Directions - In the records below, find the line containing "Task: Collapse the インストール準備完了 section" and the line containing "Click the SSI"; please repeat exactly the lines from one to the other, both included, and nothing more.

Data section -
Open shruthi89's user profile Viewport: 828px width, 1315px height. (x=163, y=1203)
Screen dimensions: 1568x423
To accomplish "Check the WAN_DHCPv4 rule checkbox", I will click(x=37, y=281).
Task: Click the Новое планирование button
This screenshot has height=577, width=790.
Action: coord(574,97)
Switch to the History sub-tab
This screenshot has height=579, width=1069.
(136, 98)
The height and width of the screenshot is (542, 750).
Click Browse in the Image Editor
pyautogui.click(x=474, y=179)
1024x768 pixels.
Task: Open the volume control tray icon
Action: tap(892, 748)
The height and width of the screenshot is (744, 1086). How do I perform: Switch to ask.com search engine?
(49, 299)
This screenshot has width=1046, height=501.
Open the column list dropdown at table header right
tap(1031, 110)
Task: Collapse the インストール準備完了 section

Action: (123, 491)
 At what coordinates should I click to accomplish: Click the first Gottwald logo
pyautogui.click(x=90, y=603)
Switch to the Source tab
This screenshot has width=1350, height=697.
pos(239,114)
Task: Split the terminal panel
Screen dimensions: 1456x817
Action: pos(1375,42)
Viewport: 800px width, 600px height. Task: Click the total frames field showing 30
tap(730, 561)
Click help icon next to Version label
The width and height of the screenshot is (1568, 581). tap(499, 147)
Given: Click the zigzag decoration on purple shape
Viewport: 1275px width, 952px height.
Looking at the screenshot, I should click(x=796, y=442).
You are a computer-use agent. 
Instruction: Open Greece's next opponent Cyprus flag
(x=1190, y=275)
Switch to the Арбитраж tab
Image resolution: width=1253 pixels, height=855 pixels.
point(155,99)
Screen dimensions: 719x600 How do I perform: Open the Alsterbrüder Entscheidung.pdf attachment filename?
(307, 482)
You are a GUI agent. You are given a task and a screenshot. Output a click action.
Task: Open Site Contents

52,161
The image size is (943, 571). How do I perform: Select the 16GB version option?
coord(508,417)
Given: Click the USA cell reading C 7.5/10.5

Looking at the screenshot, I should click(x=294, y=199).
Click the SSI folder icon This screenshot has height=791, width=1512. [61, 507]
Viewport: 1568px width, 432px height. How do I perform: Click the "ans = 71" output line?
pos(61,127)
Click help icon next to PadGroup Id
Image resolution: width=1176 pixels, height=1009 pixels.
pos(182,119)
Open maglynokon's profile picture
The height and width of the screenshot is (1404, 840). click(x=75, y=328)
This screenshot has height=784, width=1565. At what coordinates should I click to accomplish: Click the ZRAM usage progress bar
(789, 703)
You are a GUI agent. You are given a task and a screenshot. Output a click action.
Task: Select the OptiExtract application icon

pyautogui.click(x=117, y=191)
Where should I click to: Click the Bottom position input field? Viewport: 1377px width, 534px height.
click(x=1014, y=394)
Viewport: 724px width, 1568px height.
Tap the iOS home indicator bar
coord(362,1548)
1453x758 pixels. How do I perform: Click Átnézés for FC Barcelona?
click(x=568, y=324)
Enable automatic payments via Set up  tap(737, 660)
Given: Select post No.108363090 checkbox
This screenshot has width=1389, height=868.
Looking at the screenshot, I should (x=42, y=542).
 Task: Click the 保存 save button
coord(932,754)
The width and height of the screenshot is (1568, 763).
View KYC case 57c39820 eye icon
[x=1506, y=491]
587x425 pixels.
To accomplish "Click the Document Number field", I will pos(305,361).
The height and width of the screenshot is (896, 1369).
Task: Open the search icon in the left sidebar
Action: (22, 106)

Completed task -
Task: Collapse the インストール準備完了 section

Action: (123, 491)
 At what coordinates should I click to accomplish: Click the first Gottwald logo
pyautogui.click(x=90, y=603)
Switch to the Source tab
This screenshot has width=1350, height=697.
pos(239,114)
Task: Split the terminal panel
Screen dimensions: 1456x817
Action: pos(1375,42)
Viewport: 800px width, 600px height. Task: Click the total frames field showing 30
tap(730, 561)
Click help icon next to Version label
The width and height of the screenshot is (1568, 581). tap(499, 147)
Given: Click the zigzag decoration on purple shape
Viewport: 1275px width, 952px height.
Looking at the screenshot, I should click(x=796, y=442).
You are a computer-use agent. 
Instruction: Open Greece's next opponent Cyprus flag
(x=1190, y=275)
Switch to the Арбитраж tab
Image resolution: width=1253 pixels, height=855 pixels.
point(155,99)
Screen dimensions: 719x600 How do I perform: Open the Alsterbrüder Entscheidung.pdf attachment filename?
(307, 482)
You are a GUI agent. You are given a task and a screenshot. Output a click action.
Task: Open Site Contents

52,161
The image size is (943, 571). How do I perform: Select the 16GB version option?
coord(508,417)
Given: Click the USA cell reading C 7.5/10.5

Looking at the screenshot, I should click(x=294, y=199).
Click the SSI folder icon This screenshot has height=791, width=1512. [61, 507]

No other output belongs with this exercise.